RECORDED DATA ->
-.-.-

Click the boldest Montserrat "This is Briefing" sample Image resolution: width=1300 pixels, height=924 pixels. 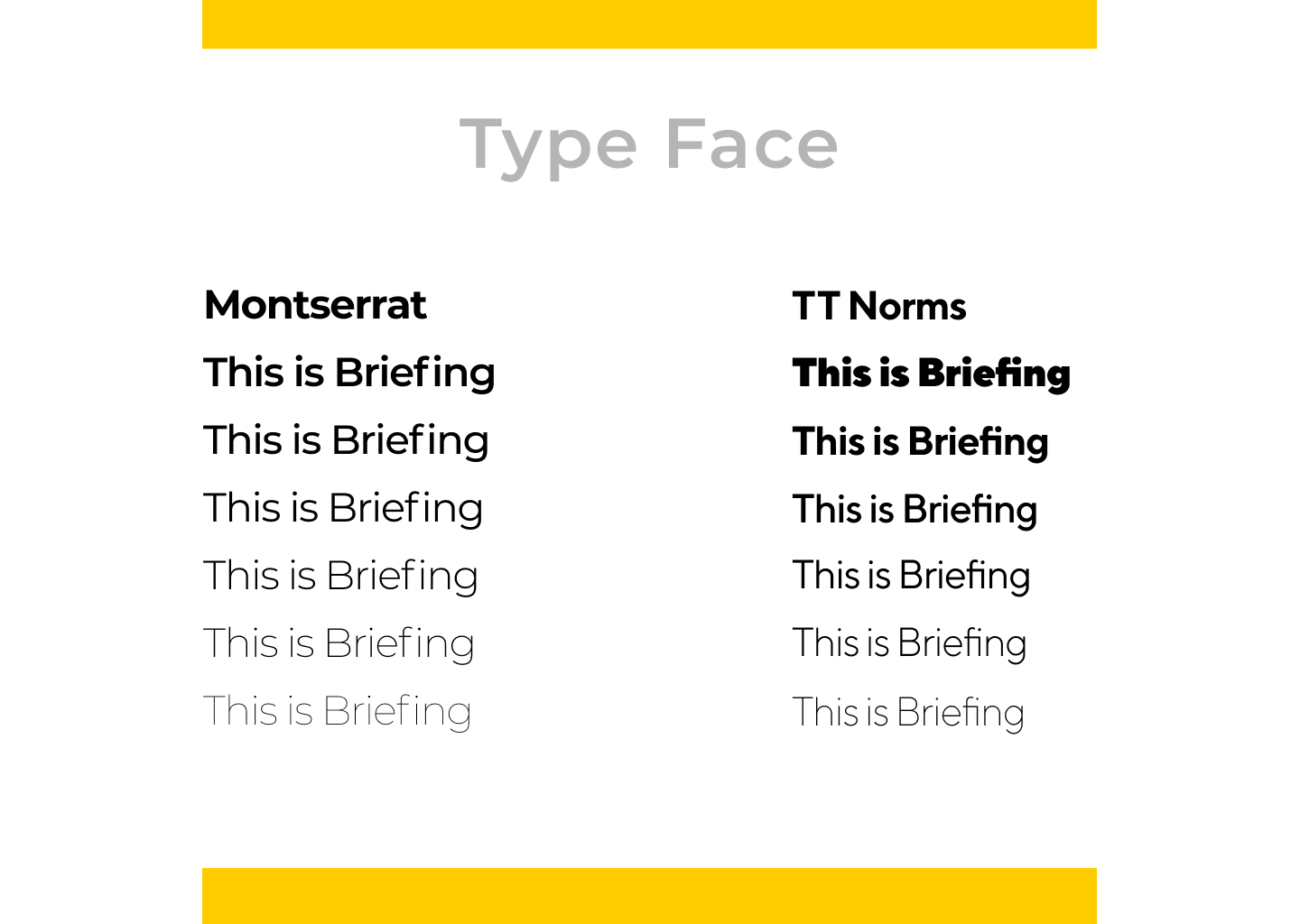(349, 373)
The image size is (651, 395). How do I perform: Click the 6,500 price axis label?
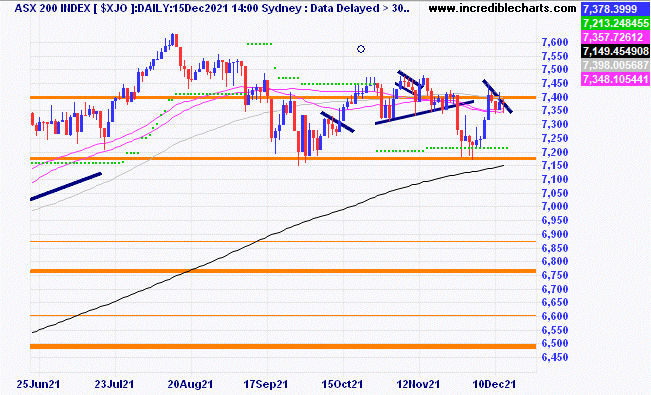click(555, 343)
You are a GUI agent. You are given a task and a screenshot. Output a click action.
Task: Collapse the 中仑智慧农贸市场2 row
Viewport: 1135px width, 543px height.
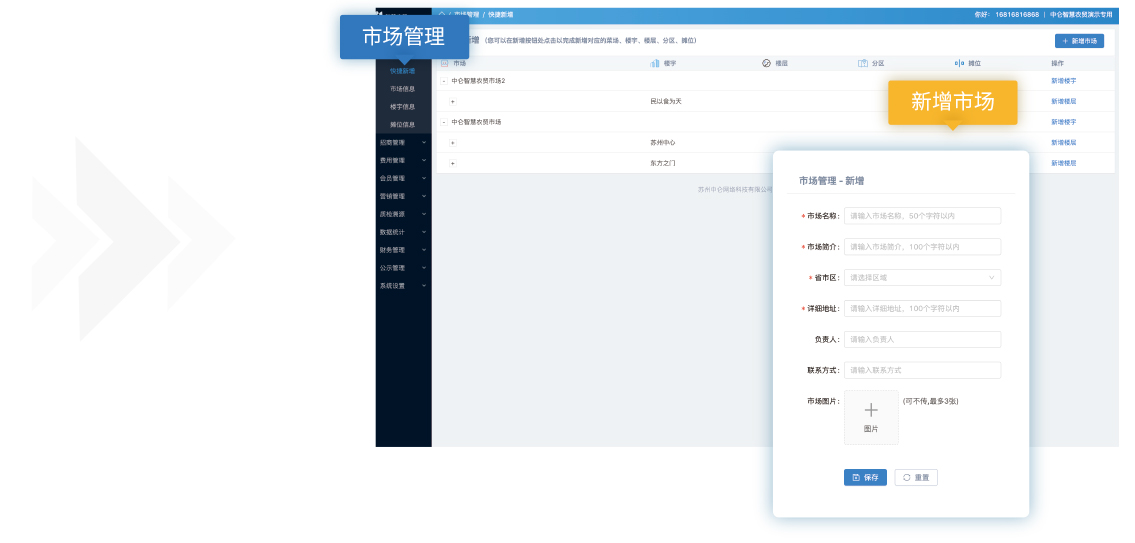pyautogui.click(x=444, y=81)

-.-.-

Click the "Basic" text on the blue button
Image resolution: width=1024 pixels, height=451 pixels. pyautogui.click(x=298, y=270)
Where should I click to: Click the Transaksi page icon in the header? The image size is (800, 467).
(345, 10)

-.-.-

Lines from the one above containing "The image size is (651, 395)." down to the one containing "Task: Collapse the 中仑智慧农贸市场2 row" should be transcribed exactly, with both ends kept and no pictures.

The image size is (651, 395). How do I perform: Click the 6,500 price axis label?
click(555, 343)
You are a GUI agent. You are given a task and a screenshot. Output a click action.
Task: Collapse the 中仑智慧农贸市场2 row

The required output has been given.